President Donald Trump released a $1.1 trillion budget outline Thursday that proposes a $54 billion increase in defense spending corresponding cuts to non-defense spending at the State Department, the Department of Housing and Urban Development, the Environmental Protection Agency and dozens of other federal programs.

The blueprint features the broad strokes of Trump’s plan to dramatically remake the federal government. It includes plans to slash spending at everything from the National Institutes of Health to the Corporation for Public Broadcasting, while boosting spending at the Pentagon.

Mick Mulvaney, Trump’s director of the Office of Management and Budget, described the proposal as a “hard power budget” in a Wednesday briefing with reporters, meaning the Trump administration will prioritize defense spending over diplomacy and foreign aid.

In that vein, the administration will recommend a 28% cut to the State Department, Mulvaney said, including a 38% reduction in foreign aid spending.
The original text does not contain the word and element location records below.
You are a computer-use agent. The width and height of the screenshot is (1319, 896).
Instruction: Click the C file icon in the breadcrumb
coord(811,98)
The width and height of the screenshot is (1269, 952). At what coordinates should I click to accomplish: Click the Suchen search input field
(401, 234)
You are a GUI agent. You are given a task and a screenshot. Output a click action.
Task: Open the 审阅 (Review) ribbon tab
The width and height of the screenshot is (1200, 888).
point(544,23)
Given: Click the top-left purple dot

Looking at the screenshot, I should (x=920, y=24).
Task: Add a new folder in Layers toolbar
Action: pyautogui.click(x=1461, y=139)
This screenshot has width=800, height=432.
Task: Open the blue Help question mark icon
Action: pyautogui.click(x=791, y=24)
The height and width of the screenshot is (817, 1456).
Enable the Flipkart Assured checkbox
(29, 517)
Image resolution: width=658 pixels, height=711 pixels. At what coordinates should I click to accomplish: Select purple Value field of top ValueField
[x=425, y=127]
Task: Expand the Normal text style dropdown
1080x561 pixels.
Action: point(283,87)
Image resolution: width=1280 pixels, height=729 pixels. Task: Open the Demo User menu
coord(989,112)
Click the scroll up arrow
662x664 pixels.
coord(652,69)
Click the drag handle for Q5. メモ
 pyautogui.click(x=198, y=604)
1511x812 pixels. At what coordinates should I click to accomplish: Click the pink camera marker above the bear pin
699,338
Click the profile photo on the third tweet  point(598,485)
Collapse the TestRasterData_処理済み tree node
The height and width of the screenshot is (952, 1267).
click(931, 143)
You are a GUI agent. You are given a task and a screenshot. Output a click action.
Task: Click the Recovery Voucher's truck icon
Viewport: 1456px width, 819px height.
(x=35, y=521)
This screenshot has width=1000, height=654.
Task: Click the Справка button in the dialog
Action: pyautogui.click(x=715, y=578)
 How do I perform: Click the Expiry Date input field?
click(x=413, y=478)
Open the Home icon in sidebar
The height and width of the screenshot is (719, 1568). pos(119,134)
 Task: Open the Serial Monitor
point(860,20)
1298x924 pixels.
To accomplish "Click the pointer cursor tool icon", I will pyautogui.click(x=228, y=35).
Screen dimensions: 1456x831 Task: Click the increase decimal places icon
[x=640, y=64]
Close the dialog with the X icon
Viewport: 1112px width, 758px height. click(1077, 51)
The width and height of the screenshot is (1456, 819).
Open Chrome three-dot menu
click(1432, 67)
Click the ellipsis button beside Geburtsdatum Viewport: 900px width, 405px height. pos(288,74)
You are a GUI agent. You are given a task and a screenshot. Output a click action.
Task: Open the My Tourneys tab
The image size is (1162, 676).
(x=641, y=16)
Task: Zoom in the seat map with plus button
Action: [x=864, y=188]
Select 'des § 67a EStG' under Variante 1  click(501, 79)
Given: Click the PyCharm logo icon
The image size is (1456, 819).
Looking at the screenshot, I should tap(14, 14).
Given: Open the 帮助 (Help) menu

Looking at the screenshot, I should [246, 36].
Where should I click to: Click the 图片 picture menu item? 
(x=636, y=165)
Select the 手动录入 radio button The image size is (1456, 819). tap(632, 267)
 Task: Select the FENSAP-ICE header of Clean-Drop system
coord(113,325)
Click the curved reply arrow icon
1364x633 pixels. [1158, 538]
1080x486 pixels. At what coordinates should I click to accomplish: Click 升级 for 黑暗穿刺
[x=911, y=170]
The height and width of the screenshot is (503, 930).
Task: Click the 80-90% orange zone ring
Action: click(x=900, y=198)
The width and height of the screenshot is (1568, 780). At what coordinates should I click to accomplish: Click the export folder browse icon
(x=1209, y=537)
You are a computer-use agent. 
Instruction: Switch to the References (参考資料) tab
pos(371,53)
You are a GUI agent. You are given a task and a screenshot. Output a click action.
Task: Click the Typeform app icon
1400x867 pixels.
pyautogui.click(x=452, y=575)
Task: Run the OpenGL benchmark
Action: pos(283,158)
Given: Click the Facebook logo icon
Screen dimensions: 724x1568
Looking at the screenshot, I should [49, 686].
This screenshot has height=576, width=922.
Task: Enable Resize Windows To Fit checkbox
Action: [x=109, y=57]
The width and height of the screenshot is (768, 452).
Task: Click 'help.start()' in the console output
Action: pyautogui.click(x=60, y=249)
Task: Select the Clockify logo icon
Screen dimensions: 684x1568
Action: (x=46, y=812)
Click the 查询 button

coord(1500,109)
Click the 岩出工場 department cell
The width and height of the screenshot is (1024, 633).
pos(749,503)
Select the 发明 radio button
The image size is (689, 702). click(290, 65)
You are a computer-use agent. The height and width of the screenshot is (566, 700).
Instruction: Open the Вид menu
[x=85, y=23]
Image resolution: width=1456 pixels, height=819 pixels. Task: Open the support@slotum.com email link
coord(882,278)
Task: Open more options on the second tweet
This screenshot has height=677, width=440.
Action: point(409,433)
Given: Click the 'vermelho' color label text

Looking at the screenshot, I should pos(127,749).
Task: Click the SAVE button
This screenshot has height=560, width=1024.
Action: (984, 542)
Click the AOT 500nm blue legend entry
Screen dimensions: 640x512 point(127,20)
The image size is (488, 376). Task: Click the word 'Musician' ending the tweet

A US official told CNN earlier this month that cuts would come from the State Department’s Bureau of International Organization Affairs and projects the fund programs at United Nations.

“There is no question that this is a hard power budget, it is not a soft power budget,” Mulvaney said. “This is a hard power budget and that was done intentionally. The President very clearly wants to send a message to our allies and our potential adversaries that this is strong power administration.”

The budget makes good on a series of promises Trump made on the campaign trail, including reductions in the EPA in an attempt to “shrink the role of government” in American’s lives.

Sources inside the EPA have told CNN that they anticipate at least 25% in budget cuts, and possibly deeper. Discussions have been ongoing for weeks regarding these cuts, which are expected to include grants to states aimed at protecting air, water and land.

Mulvaney said Wednesday that “core functions of the EPA can be satisfied with this budget,” but officials at the EPA disagree.

“It is a sad day when a group of millionaires and billionaires in Washington can decide what’s best for America’s health and environment,” said John O’Grady, head of the union that represents EPA employees. “How can this administration tell America that we will have clean air and clean water with a 25% reduction in US EPA’s budget?”

He added: “The US EPA is already on a starvation diet, with a bare-bones budget and staffing level. The administration’s proposed budget will be akin to taking away the Agency’s bread and water.”

The budget blueprint is not a complete budget, meaning it will not include revenue projections, any impacts to mandatory spending and policy projections. But it will detail what Trump plans to spend his biggest 2016 campaign promise: Building a border wall along the US-Mexico border.

According to Mulvaney, the budget will include a request for $1.5 billion as the first installment payment for Trump’s promised wall and then another installment of $2.26 billion in 2018.

Mulvaney said, though, that the White House was unable to answer how much the wall will eventually cost or how many miles it will cover.

“We don’t know the answer to that question because we haven’t settled on construction types, we haven’t settled on where we’re going to start,” Mulvaney said. “I think the funding provides for a couple of different pilot cases.”

The Trump administration will release its full budget in May and, according to Mulvaney, that is when the 10-year projection on the border wall will be outlined.

In their first budget proposal, the White House announced in February that they planned to increase defense spending to $603 billion and decrease non-defense discretionary spending to $462 billion — a swap of roughly $54 billion between the two government buckets.

Mulvaney also said Wednesday that the Department of Housing and Urban Development should expect cuts.

Trump, Mulvaney said, wants to “get rid of programs that don’t work” and that “a lot of those are in HUD.”

Mulvaney said they will “move money around” HUD and not create any new programs.